The airline will leave the market this year on Oct. 1, as opposed to later in November.
“They did a full-blown schedule change and announced a bunch of new cities, but they funded it by pulling some of their summer-seasonal cities like Bozeman, Missoula and Bismarck,” said Brian Ellestad, deputy director of the Missoula International Airport. “We’ve had good communications with them, and their plans are to come back again next summer.”
Earlier this month, Frontier announced a significant network expansion, adding 21 new cities to effectively increase its number of destinations by 30 percent.
By next spring, their airline will offer low fares to 90 percent of the U.S. market. That, according to the airline, will bring more than $1 billion in savings to consumers through lower airfares.
“Customers will benefit not only from the broad new selection of nonstop routes, but our growing network will provide more than 1,000 new connecting route options,” said airline president and CEO Barry Biffle. “By taking advantage of our natural share of connecting passengers, we can offer our low fares to even more of America.”

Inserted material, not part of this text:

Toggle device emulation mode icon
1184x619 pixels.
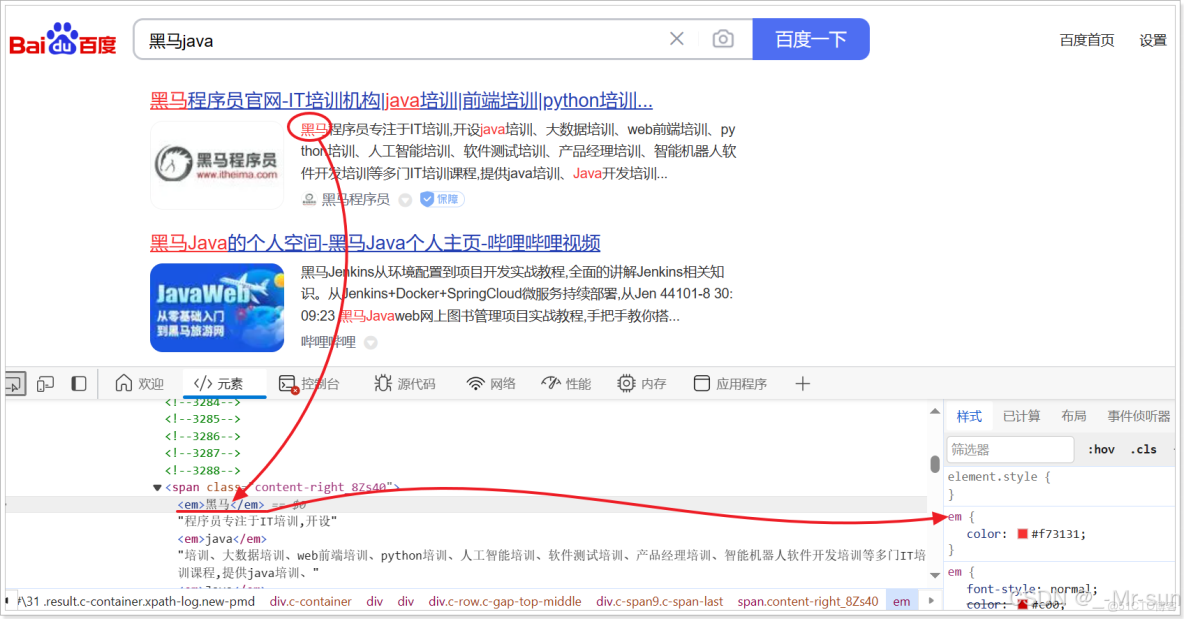(x=46, y=383)
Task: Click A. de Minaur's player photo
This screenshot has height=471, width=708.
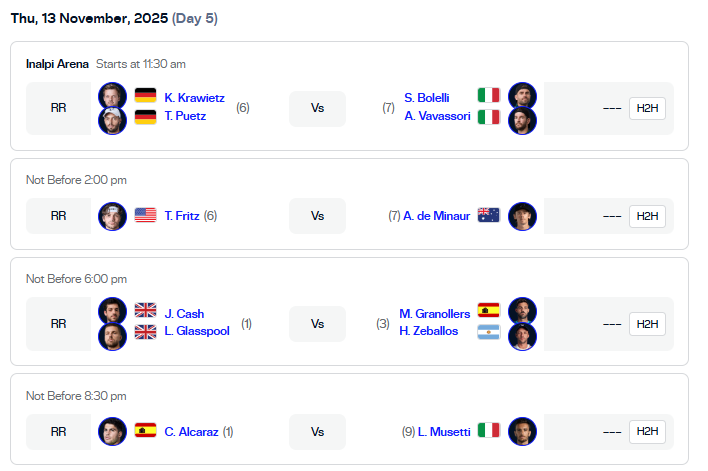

Frontier re-entered the Missoula market after a 19-year absence in 2014 with nonstop service to Denver. In 2015, it reduced its flights from four days to three, partially due to increased taxes and landing fees imposed at its major hub at Denver International Airport.
Missoula’s economic leaders, including Missoula Economic Partnership, have talked about asking Frontier to stay in the Missoula market year-round, citing the impact its low fares have had on fares charged by other airlines.
While MEP continues its efforts to establish a revenue guarantee program in hopes of enticing Frontier and other airlines into the Missoula market, airport officials are looking to other carriers to fill the void left by Frontier during this upcoming holiday season.
“We’ve already reached out to United to fill some gaps around Christmas, and we’ve already seen Delta add some stuff in the November range,” Ellestad said. “Frontier has indicated that they will continue next summer’s seasonal Denver service.”
Load factors on Frontier out of Missoula were 74 percent in May and June, an increase of 1 percent over the prior year.